*Selected extract*.
_ _ _ _

MCCAIN: Well, let me say first that, in all due respect to any commentator, this is the most popular governor in America. She has a clear record of doing what Americans want first and uppermost, reform. Reform. She's not only talked about it, but she's done it. And she took on the people in her own party. She took on a sitting governor of her own party and she reformed -- and they passed ethics and lobbying reform. And they -- and she gave money back to the taxpayers and they cut spending. They did the things the Americans want -- she did the things they -- that Americans want most. So in all due respect to any of the critics, what we want is the change in Washington. Who better in the political landscape could do that than Governor Sarah Palin, whose whole life had been engaged in that, taking them on and winning? I've taken them on and won less than she has.
SCHIEFFER: Well, let me just quote him again.
SCHIEFFER: These are his words, not mine.
MCCAIN: Sure. Oh, I understand.
SCHIEFFER: He says, 'Barack Obama is the least qualified presidential candidate in living memory.'
MCCAIN: Mm-hmm. Mm-hmm.

_ _ _ _

*Entries provided*.
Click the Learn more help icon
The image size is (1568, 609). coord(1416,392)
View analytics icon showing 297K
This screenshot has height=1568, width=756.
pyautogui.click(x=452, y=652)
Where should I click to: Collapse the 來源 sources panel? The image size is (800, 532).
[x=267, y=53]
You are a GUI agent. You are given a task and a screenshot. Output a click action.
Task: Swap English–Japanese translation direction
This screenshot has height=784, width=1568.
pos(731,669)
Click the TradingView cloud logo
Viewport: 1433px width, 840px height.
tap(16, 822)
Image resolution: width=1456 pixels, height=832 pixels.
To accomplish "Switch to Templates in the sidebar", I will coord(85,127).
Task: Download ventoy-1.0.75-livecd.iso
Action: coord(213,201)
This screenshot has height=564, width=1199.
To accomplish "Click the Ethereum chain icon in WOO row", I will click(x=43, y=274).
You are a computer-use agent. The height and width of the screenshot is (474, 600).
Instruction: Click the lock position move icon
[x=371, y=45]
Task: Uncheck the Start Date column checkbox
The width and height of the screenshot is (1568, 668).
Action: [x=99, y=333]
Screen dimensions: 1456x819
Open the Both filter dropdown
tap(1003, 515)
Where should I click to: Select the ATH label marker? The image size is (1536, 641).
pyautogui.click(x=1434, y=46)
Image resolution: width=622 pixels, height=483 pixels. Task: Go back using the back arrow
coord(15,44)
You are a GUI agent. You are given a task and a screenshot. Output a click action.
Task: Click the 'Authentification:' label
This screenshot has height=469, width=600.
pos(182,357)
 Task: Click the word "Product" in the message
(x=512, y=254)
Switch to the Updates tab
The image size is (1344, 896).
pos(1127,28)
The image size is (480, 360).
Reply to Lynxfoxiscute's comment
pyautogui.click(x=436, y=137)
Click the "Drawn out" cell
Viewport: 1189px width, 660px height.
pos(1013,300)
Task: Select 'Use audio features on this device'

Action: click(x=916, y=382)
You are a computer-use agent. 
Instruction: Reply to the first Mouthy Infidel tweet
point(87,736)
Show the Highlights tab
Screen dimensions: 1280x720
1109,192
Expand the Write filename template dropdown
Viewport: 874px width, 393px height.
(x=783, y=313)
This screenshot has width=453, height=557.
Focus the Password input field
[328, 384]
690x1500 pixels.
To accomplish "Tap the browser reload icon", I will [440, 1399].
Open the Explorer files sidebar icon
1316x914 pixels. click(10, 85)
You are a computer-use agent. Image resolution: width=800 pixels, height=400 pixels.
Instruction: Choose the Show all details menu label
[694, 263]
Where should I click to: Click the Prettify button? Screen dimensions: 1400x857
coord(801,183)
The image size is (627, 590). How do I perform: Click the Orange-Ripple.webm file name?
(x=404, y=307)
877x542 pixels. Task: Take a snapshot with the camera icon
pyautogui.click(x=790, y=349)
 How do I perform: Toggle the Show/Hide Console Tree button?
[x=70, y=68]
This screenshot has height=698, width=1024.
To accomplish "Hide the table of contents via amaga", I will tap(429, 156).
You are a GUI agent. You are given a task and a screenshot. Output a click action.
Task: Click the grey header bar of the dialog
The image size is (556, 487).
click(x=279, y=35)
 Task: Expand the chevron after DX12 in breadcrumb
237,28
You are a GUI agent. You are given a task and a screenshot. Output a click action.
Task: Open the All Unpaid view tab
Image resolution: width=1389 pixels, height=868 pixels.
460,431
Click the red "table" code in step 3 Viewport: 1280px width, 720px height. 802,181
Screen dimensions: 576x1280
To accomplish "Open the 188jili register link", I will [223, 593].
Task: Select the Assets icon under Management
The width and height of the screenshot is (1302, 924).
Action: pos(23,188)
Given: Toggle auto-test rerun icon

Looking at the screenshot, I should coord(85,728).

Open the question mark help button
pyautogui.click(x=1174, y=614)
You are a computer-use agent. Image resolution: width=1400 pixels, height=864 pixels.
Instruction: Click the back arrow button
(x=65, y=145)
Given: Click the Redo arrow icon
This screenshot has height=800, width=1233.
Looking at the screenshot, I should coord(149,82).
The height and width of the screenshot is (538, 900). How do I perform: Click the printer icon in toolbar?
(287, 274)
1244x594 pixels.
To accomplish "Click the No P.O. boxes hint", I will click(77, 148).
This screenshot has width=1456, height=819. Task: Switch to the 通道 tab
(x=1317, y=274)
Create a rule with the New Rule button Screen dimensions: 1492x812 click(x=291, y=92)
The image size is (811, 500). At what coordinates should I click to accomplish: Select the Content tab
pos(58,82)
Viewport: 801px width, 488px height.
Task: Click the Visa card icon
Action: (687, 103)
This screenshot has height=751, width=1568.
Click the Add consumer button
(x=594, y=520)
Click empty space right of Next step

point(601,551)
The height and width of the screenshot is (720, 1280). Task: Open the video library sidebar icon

_ _ _ _

*Written tasks*.
#1 In the interview transcript, what kinds of reform does McCain say were passed?
#2 Set down, word for word, the part of the interview transcript from "MCCAIN: Sure. Oh, I" up to and including "MCCAIN: Mm-hmm. Mm-hmm.".
#3 Resume the interview transcript after its final line.
Please leave the material aside; it has no role here.

*Responses to the tasks*.
#1 Ethics and lobbying reform.

#2
MCCAIN: Sure. Oh, I understand.
SCHIEFFER: He says, 'Barack Obama is the least qualified presidential candidate in living memory.'
MCCAIN: Mm-hmm. Mm-hmm.

#3
SCHIEFFER: But he says when you picked Palin-
SCHIEFFER: -'the case against Obama, that case evaporates.'
MCCAIN: Well, again, I -- again, in respect to many of the critics -- and I understand that criticism, it's part of the business. But I also would like to say that she's not only excited our base that you pointed out, she's excited Americans all over this country. We've been campaigning together, the electricity has been incredible. And I'd like to say it's all because of a charisma injection on the part of John McCain, but it's not. They're excited about this reformer, this lifetime member of the NRA, the person who's a point guard. She has it. I mean -- and I'm sure that Governor Palin has failings and I'm sure she's made mistakes, because she's had a long career, from city council to mayor to governor. But the fact is she's kind of what Americans have been looking for. And again, in all due respect to any critic, I think being mayor is a very important job nowadays, especially the way America's hurting. There's people who are mayors right now who are saying, "Hey, there's an abandoned house over on this street, the people have left it. What are we going to do?" You know, "How are we going to provide people with the goods and services they need with declining budgets?" So all I can say is I think that her experience and her background not only qualifies her, but brings to Washington a kind of an energy and a fresh wind that maybe is necessary in our nation's capital.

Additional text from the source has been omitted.